Sophie Gravaud avait été retrouvée morte par strangulation © TF1/LCIOn commence à en connaître un peu plus sur le scénario de l'enlèvement et de la mort de Sophie Gravaud, 23 ans, retrouvée morte le 13 avril près de Nantes. Le suspect n°1, Ramiz Iseni, mis en examen pour enlèvement et séquestration suivie de mort, qui jusqu'au 12 juin niait en bloc, donne petit à petit des détails, sous la pression des preuves scientifiques et des révélations de sa femme.
Mardi, il a expliqué au juge d'instruction que le soir de la disparition de Sophie Gravaud, le 7 avril, il a choisi sa victime au hasard sur le parking d'un centre commercial de Saint-Herblain, à l'ouest de Nantes, où travaillait la jeune femme. Il a tenté de lui voler son sac avant de l'emmener de force dans son véhicule où il l'a ligotée et séquestrée pendant 1h30. Il s'est ensuite arrêté sur une desserte de la route Nantes/Pornic avec l'intention de violer sa captive qui se serait vivement débattue. Il l'a alors étranglée.

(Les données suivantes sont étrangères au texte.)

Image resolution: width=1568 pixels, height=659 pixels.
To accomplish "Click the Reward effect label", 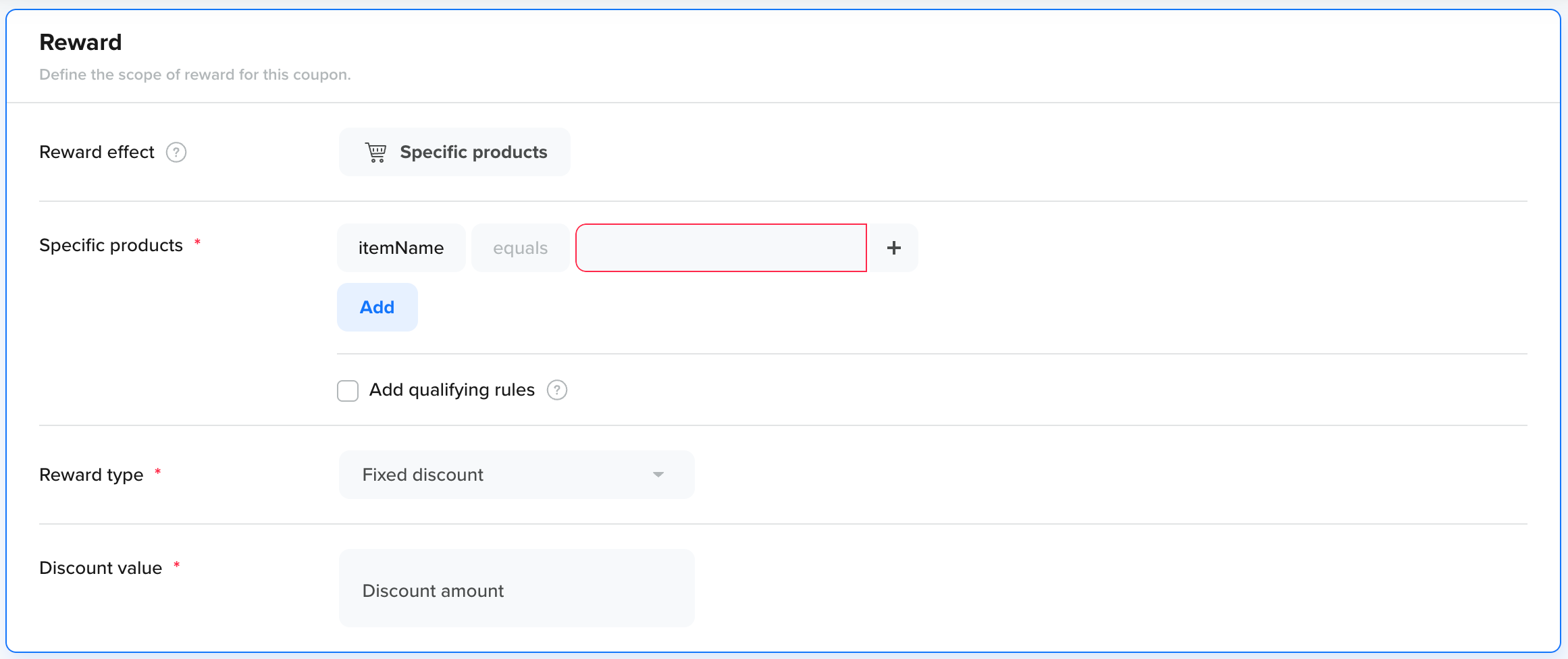I will pyautogui.click(x=97, y=153).
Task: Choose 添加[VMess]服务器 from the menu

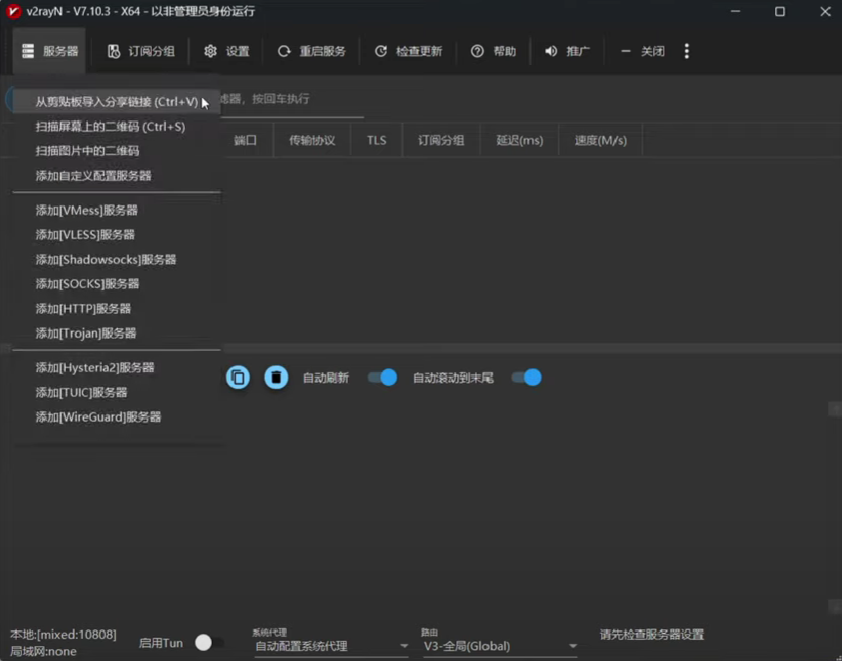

Il lui avait fait jurer de garder le secret
Ces aveux confirment les analyses scientifiques qui révélaient des hématomes dans l'intérieur des cuisses de Sophie Gravaud ainsi que la mort par strangulation. D'autres expertises sont menées depuis mercredi sur le véhicule de Ramiz Iseni.
Parallèlement, son épouse, Bukurija Iseni, a été remise en liberté mercredi après trois mois de détention, selon France 3 Pays de la Loire. Mise en examen dans cette affaire pour complicité d'enlèvement et séquestration suivie de mort, elle a affirmé la semaine dernière au juge que son mari lui avait montré le corps de la jeune femme et lui avait fait jurer de garder le secret.
Ramiz Iseni, arrivé en France en 1991 et père de quatre enfants, avait déjà été mis en examen pour viol sur une mineure de 17 ans à Nantes dans une affaire remontant à 2004.